Close non-matches could result in false accusations

It’s not that fingerprint analysis is simple. Mistakes are made, and they can have serious consequences. For example, in the 2004 Madrid train bombing case, authorities identified an Oregon lawyer’s fingerprints as those at the scene.

That lawyer was exonerated. The issue was that the fingerprints found on the scene were a “close non-match” to his. This typically means that investigators have a print from the crime scene with no known match, so they run the print through a database like the FBI’s Automated Fingerprint Identification System, which provides a list of possible suspects. These are typically people with similar, although not necessarily identical, fingerprints.

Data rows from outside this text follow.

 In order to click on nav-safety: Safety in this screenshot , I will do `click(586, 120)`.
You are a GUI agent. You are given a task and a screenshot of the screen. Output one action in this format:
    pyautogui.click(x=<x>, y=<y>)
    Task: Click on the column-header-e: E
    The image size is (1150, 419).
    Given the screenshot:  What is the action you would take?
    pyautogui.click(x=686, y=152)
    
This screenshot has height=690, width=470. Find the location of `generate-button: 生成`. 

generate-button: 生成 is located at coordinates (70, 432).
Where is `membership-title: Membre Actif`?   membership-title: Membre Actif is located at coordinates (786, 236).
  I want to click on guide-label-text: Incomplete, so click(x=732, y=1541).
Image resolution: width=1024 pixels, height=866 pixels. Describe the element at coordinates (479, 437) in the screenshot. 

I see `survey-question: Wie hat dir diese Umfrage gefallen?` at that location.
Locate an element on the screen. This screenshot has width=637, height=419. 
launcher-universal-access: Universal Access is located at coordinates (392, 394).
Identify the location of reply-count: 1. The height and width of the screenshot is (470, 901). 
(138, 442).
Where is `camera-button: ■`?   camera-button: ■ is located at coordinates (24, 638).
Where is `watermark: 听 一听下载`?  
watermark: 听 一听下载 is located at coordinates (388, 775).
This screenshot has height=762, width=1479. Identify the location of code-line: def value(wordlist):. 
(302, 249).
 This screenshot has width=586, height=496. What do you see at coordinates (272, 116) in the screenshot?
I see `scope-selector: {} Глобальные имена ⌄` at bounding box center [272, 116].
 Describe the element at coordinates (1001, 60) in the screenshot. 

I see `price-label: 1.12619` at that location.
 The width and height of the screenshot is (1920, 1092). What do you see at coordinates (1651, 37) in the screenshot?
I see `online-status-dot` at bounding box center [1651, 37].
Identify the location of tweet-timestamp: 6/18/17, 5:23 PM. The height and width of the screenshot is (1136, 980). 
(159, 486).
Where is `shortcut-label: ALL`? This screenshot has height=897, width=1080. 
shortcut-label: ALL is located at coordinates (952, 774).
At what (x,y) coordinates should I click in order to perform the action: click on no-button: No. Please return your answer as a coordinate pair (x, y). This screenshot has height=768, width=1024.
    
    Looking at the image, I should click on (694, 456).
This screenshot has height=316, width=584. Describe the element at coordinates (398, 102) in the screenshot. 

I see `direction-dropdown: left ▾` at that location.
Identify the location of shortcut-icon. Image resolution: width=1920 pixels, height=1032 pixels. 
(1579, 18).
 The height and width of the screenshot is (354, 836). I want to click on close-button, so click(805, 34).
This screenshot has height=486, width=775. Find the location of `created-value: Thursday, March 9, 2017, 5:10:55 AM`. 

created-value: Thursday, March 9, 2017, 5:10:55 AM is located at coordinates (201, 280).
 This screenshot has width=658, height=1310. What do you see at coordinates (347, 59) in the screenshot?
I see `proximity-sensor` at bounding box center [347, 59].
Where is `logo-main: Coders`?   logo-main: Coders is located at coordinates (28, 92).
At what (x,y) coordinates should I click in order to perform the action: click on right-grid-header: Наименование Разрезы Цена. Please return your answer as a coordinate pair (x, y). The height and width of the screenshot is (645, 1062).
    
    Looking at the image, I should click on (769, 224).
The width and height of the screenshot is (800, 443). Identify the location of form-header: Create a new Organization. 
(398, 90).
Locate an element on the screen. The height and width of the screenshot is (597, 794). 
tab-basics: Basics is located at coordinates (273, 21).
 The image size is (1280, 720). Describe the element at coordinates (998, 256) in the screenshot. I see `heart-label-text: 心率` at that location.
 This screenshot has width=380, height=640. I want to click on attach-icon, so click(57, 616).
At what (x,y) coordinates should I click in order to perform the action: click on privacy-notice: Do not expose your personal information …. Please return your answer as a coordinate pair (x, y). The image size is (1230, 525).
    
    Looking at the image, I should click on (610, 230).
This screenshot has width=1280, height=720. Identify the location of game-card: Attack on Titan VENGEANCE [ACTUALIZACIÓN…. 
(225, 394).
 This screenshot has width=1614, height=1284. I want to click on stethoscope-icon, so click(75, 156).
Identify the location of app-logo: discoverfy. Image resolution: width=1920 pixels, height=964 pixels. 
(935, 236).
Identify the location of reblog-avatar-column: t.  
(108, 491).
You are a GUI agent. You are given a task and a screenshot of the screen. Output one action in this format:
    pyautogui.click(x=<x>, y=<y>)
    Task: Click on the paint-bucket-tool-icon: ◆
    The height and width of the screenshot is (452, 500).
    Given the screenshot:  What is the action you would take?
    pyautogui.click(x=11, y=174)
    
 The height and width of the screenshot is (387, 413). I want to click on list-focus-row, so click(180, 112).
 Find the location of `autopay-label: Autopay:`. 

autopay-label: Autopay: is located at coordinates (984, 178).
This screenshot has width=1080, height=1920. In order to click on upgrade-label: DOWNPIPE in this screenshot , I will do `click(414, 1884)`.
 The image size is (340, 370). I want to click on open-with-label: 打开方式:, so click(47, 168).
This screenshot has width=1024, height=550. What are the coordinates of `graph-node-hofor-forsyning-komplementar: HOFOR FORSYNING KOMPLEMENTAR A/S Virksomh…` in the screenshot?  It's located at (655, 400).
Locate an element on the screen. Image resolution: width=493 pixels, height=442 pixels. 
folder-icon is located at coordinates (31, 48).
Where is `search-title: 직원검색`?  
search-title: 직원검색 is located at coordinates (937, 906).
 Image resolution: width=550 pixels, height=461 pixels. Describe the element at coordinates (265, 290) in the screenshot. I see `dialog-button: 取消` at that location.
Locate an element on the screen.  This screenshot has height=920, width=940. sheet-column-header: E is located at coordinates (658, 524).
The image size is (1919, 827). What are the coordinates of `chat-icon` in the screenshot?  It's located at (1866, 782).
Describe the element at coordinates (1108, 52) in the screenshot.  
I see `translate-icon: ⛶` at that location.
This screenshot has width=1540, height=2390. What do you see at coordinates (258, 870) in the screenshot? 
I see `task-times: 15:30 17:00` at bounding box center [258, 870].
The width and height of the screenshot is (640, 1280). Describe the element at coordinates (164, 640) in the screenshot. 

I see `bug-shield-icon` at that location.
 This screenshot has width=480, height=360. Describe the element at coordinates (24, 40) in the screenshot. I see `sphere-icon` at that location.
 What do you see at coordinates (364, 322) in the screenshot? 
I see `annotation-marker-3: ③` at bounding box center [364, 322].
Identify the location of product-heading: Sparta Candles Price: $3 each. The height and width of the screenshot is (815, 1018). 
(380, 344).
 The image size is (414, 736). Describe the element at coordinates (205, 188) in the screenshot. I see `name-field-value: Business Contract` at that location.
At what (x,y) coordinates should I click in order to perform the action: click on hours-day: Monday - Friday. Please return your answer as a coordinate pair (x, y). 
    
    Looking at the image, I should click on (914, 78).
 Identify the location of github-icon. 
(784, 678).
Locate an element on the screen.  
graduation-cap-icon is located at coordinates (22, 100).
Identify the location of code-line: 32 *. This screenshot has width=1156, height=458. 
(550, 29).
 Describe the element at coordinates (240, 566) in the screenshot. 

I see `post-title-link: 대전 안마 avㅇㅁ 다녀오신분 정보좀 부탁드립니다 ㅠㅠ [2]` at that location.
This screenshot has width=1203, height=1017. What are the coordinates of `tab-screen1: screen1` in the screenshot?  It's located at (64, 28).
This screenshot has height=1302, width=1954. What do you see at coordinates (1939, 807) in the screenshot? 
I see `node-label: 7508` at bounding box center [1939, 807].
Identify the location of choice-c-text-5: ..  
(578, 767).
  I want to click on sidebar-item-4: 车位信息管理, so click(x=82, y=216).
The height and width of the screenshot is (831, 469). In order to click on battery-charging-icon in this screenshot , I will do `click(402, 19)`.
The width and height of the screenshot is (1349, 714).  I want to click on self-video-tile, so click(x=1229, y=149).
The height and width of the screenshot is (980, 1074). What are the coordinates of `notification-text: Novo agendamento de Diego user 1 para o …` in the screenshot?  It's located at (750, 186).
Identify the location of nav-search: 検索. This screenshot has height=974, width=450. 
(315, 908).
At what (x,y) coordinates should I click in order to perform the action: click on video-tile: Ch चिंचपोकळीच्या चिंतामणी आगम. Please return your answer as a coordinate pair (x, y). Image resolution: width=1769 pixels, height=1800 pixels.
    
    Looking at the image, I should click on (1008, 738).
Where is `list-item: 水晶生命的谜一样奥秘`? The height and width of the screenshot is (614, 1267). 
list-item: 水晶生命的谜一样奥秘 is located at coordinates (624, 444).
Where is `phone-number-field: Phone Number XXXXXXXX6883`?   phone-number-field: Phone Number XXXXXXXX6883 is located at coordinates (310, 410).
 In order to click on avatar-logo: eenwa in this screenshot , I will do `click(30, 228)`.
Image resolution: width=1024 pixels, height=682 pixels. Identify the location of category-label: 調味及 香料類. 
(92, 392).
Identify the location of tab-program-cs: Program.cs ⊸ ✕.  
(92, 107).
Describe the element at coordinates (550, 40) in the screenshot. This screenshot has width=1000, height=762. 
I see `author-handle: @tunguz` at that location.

The problem with close non-matches is that they may not match at all, allowing an innocent person to be accused. The reason they are used, however, is that most crime scene fingerprints are messy — bloody, smudged or partial. The analyst’s job is to show whether a messy crime scene print is the same as a clean print taken for identification purposes.

But the fingerprinting proficiency test didn’t include any messy fingerprints to compare. There were no close non-matches, at all.

Indeed, when the public defenders looked into the proficiency tests, nearly everyone who took it over the last several years seemed to have aced it. Passage rates were routinely in the high 90% range. It seemed either that the test takers were unusually proficient or that the tests were quite easy.

We recommend reading The Intercept’s entire report. In the meantime, juries should not be impressed by the fact that a fingerprint analyst has passed a proficiency test.